What the task requires :: In full and without change, transcribe the records below.

Entries provided ::
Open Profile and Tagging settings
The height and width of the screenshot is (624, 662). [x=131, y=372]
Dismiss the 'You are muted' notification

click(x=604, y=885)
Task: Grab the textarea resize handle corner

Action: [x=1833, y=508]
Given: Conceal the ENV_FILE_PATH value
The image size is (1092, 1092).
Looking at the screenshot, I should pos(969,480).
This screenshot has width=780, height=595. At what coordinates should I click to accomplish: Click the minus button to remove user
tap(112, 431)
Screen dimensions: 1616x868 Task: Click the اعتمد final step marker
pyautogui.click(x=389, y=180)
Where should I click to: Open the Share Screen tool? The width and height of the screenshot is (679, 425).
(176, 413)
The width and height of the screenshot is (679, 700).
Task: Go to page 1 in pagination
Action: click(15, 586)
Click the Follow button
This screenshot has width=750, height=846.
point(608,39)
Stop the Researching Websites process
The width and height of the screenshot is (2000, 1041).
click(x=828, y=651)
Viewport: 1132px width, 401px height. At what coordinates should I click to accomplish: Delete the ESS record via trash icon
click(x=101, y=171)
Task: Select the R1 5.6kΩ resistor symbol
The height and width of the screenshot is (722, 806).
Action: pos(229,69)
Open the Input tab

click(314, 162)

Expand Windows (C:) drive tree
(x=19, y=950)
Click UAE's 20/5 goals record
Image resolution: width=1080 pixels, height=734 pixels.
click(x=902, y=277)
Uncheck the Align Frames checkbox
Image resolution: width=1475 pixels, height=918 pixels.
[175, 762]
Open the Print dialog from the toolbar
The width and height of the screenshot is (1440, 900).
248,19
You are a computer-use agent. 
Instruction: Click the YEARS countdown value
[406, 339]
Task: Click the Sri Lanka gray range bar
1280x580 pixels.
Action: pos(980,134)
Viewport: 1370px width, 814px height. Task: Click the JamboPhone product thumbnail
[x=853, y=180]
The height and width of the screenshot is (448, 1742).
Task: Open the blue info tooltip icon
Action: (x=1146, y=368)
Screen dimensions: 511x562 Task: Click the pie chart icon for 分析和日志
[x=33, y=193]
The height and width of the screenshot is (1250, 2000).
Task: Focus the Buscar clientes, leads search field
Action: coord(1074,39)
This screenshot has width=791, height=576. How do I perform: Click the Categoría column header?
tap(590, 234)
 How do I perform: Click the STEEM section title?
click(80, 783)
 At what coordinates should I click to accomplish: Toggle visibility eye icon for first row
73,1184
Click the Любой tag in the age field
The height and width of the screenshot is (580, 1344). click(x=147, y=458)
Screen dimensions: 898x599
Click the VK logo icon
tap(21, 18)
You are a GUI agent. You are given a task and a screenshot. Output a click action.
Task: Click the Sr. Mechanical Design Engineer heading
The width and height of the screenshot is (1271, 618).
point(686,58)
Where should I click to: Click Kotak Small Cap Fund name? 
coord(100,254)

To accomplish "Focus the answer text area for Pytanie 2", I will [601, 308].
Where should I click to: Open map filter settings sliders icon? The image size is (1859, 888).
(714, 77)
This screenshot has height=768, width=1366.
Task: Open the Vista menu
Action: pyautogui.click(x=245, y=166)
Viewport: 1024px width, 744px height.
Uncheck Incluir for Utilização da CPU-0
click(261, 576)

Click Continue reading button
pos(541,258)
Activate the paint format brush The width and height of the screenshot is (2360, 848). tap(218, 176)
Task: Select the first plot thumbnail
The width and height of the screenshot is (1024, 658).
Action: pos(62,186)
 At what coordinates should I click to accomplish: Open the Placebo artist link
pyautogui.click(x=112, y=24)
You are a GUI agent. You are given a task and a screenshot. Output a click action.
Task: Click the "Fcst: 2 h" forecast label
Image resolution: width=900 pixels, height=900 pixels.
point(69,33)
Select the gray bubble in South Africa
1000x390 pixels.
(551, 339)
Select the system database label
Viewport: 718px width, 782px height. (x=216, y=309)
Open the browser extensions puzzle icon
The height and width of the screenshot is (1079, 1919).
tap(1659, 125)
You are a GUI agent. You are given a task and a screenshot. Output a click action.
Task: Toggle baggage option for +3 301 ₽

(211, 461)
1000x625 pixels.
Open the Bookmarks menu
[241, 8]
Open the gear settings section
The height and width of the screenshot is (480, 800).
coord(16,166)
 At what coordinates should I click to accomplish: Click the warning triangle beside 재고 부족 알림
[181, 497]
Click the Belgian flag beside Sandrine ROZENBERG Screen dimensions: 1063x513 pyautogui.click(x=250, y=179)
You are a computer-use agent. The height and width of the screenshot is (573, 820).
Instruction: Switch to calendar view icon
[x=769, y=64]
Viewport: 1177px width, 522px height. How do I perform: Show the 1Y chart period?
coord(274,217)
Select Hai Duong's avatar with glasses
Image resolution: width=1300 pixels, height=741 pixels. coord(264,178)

Task answer ::
Open Profile and Tagging settings
The height and width of the screenshot is (624, 662). [x=131, y=372]
Dismiss the 'You are muted' notification

click(x=604, y=885)
Task: Grab the textarea resize handle corner

Action: [x=1833, y=508]
Given: Conceal the ENV_FILE_PATH value
The image size is (1092, 1092).
Looking at the screenshot, I should pos(969,480).
This screenshot has width=780, height=595. At what coordinates should I click to accomplish: Click the minus button to remove user
tap(112, 431)
Screen dimensions: 1616x868 Task: Click the اعتمد final step marker
pyautogui.click(x=389, y=180)
Where should I click to: Open the Share Screen tool? The width and height of the screenshot is (679, 425).
(176, 413)
The width and height of the screenshot is (679, 700).
Task: Go to page 1 in pagination
Action: click(15, 586)
Click the Follow button
This screenshot has width=750, height=846.
point(608,39)
Stop the Researching Websites process
The width and height of the screenshot is (2000, 1041).
click(x=828, y=651)
Viewport: 1132px width, 401px height. At what coordinates should I click to accomplish: Delete the ESS record via trash icon
click(x=101, y=171)
Task: Select the R1 5.6kΩ resistor symbol
The height and width of the screenshot is (722, 806).
Action: pos(229,69)
Open the Input tab

click(314, 162)

Expand Windows (C:) drive tree
(x=19, y=950)
Click UAE's 20/5 goals record
Image resolution: width=1080 pixels, height=734 pixels.
click(x=902, y=277)
Uncheck the Align Frames checkbox
Image resolution: width=1475 pixels, height=918 pixels.
[175, 762]
Open the Print dialog from the toolbar
The width and height of the screenshot is (1440, 900).
248,19
You are a computer-use agent. 
Instruction: Click the YEARS countdown value
[406, 339]
Task: Click the Sri Lanka gray range bar
1280x580 pixels.
Action: pos(980,134)
Viewport: 1370px width, 814px height. Task: Click the JamboPhone product thumbnail
[x=853, y=180]
The height and width of the screenshot is (448, 1742).
Task: Open the blue info tooltip icon
Action: (x=1146, y=368)
Screen dimensions: 511x562 Task: Click the pie chart icon for 分析和日志
[x=33, y=193]
The height and width of the screenshot is (1250, 2000).
Task: Focus the Buscar clientes, leads search field
Action: coord(1074,39)
This screenshot has width=791, height=576. How do I perform: Click the Categoría column header?
tap(590, 234)
 How do I perform: Click the STEEM section title?
click(80, 783)
 At what coordinates should I click to accomplish: Toggle visibility eye icon for first row
73,1184
Click the Любой tag in the age field
The height and width of the screenshot is (580, 1344). click(x=147, y=458)
Screen dimensions: 898x599
Click the VK logo icon
tap(21, 18)
You are a GUI agent. You are given a task and a screenshot. Output a click action.
Task: Click the Sr. Mechanical Design Engineer heading
The width and height of the screenshot is (1271, 618).
point(686,58)
Where should I click to: Click Kotak Small Cap Fund name? 
coord(100,254)

To accomplish "Focus the answer text area for Pytanie 2", I will [601, 308].
Where should I click to: Open map filter settings sliders icon? The image size is (1859, 888).
(714, 77)
This screenshot has height=768, width=1366.
Task: Open the Vista menu
Action: pyautogui.click(x=245, y=166)
Viewport: 1024px width, 744px height.
Uncheck Incluir for Utilização da CPU-0
click(261, 576)

Click Continue reading button
pos(541,258)
Activate the paint format brush The width and height of the screenshot is (2360, 848). tap(218, 176)
Task: Select the first plot thumbnail
The width and height of the screenshot is (1024, 658).
Action: pos(62,186)
 At what coordinates should I click to accomplish: Open the Placebo artist link
pyautogui.click(x=112, y=24)
You are a GUI agent. You are given a task and a screenshot. Output a click action.
Task: Click the "Fcst: 2 h" forecast label
Image resolution: width=900 pixels, height=900 pixels.
point(69,33)
Select the gray bubble in South Africa
1000x390 pixels.
(551, 339)
Select the system database label
Viewport: 718px width, 782px height. (x=216, y=309)
Open the browser extensions puzzle icon
The height and width of the screenshot is (1079, 1919).
tap(1659, 125)
You are a GUI agent. You are given a task and a screenshot. Output a click action.
Task: Toggle baggage option for +3 301 ₽

(211, 461)
1000x625 pixels.
Open the Bookmarks menu
[241, 8]
Open the gear settings section
The height and width of the screenshot is (480, 800).
coord(16,166)
 At what coordinates should I click to accomplish: Click the warning triangle beside 재고 부족 알림
[181, 497]
Click the Belgian flag beside Sandrine ROZENBERG Screen dimensions: 1063x513 pyautogui.click(x=250, y=179)
You are a computer-use agent. The height and width of the screenshot is (573, 820).
Instruction: Switch to calendar view icon
[x=769, y=64]
Viewport: 1177px width, 522px height. How do I perform: Show the 1Y chart period?
coord(274,217)
Select Hai Duong's avatar with glasses
Image resolution: width=1300 pixels, height=741 pixels. coord(264,178)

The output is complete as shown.